Selected excerpt:

Cladoselache (CLAD-oh-SELL-uh-key and CLADE-oh-SELL-uh-key) is a genus of late Devonian shark which is known from extremely well-preserved fossils from the Cleveland Shale in Ohio. Some of the specimens even have gut contents. They most commonly have small, ray-finned bony fish in their guts, but some of them have shrimp-like creatures, conodonts, and one even has another shark in its stomach.
One of this shark's most notable features is its lack of scales. It only had scales on particular places, such as around the eyes and mouth. Its teeth do not seem to be suited for ripping and tearing up prey, so they seem more likely to have grasped prey and allowed the shark to swallow it whole, tail first. The presence of gut contents with the posterior of the prey facing Cladoselache's posterior, (instead of facing just any old way, as in most sharks) suggests that Cladoselache swallowed its prey tail first.
Cladoselache also had enormous pectoral fins, which it probably used to glide through the water as it searched for food or pursued its prey. It had a short, blade-like spine in front of its dorsal fin, which was not as advanced as the spike-like spines of Xenacanths, Hybodonts, and Ctenacanths.
Cladoselache was about six feet long, and was probably prey for giant placoderms such as Dunkleosteus.
Cladoselache had a large mouth in front of its head. More advanced forms, such as Cretoxyrhina (the Cretaceous "Ginsu shark") and the modern Great White, have a smaller mouth under the snout.

Listed records:
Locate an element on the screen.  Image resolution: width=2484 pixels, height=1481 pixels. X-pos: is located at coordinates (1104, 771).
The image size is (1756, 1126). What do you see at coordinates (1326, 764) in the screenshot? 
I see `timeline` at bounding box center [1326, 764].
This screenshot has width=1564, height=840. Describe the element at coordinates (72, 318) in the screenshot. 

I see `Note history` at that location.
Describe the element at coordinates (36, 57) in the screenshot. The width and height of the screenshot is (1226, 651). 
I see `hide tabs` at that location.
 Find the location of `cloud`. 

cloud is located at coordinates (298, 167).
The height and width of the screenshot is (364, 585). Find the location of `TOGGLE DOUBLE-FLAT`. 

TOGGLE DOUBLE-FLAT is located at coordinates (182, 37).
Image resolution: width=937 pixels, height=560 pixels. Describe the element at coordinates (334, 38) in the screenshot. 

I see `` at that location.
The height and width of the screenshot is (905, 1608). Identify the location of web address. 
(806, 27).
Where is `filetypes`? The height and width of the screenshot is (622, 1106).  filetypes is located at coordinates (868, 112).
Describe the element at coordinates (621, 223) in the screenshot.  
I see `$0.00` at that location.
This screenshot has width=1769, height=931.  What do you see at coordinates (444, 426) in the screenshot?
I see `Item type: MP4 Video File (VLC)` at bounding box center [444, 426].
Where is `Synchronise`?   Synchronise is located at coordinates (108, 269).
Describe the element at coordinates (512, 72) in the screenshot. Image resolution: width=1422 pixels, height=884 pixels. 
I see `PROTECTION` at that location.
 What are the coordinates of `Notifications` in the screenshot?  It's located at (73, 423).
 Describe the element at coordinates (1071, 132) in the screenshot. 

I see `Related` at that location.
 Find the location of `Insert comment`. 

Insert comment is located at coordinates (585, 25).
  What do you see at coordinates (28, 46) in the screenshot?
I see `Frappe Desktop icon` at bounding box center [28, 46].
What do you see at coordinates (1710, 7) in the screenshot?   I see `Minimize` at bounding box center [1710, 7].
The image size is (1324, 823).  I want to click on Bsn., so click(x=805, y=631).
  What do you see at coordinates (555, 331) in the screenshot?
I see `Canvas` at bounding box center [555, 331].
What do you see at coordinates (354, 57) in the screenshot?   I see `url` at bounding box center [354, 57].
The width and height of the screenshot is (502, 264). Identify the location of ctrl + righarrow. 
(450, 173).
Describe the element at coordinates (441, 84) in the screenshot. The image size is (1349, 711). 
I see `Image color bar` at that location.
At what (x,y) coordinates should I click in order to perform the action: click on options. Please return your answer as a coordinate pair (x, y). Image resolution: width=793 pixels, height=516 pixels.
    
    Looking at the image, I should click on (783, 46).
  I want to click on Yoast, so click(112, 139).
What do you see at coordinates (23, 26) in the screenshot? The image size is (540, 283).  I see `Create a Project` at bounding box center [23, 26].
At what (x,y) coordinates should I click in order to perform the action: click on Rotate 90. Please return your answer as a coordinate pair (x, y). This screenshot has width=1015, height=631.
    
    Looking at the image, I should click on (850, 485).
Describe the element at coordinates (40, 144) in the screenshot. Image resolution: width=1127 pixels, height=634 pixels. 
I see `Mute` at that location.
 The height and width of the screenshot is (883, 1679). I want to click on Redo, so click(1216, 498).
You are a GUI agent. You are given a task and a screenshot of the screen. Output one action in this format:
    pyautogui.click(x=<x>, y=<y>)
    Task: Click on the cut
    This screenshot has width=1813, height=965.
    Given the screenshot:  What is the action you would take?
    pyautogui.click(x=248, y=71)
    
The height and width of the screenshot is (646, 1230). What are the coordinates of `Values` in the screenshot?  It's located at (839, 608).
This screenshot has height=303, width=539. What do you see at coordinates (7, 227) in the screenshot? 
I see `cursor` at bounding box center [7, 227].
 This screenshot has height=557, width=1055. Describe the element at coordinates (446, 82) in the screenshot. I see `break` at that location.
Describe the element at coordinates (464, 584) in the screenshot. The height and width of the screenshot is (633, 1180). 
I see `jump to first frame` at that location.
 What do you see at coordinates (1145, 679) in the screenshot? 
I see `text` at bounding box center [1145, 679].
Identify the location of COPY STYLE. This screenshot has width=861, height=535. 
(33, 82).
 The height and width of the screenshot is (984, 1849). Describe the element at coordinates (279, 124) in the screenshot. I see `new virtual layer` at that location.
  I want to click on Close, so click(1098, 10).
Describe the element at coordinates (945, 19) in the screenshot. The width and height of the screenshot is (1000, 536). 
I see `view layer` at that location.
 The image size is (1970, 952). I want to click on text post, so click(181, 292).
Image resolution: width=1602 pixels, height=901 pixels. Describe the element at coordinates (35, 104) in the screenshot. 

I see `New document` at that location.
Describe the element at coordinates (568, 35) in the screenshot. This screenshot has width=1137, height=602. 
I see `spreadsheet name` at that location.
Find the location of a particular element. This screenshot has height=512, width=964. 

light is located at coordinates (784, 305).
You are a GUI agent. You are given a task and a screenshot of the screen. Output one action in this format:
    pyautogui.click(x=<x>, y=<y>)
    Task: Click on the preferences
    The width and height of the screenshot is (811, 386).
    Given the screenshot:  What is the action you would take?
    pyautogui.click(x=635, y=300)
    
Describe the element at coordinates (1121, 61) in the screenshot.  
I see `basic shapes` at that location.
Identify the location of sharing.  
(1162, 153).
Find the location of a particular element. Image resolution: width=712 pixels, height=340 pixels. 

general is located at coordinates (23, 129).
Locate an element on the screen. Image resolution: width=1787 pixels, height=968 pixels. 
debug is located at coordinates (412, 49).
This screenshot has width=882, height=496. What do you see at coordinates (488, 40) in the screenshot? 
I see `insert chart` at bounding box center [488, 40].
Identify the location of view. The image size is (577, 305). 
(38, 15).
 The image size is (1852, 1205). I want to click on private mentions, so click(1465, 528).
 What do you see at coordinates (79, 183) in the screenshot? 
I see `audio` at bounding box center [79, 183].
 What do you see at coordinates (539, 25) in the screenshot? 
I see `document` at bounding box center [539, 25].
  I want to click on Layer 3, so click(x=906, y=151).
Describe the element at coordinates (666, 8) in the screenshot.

Questions on the material:
a) In the Cladoselache passage, how long was Cladoselache?
b) From the Cladoselache passage, extract the part that opens with the words containing "Cladoselache also had" and closes with "under the snout.", copying it word for word.
Rely only on the Cladoselache passage, not on the entries.

Solution set:
a) About six feet long.

b)
Cladoselache also had enormous pectoral fins, which it probably used to glide through the water as it searched for food or pursued its prey. It had a short, blade-like spine in front of its dorsal fin, which was not as advanced as the spike-like spines of Xenacanths, Hybodonts, and Ctenacanths.
Cladoselache was about six feet long, and was probably prey for giant placoderms such as Dunkleosteus.
Cladoselache had a large mouth in front of its head. More advanced forms, such as Cretoxyrhina (the Cretaceous "Ginsu shark") and the modern Great White, have a smaller mouth under the snout.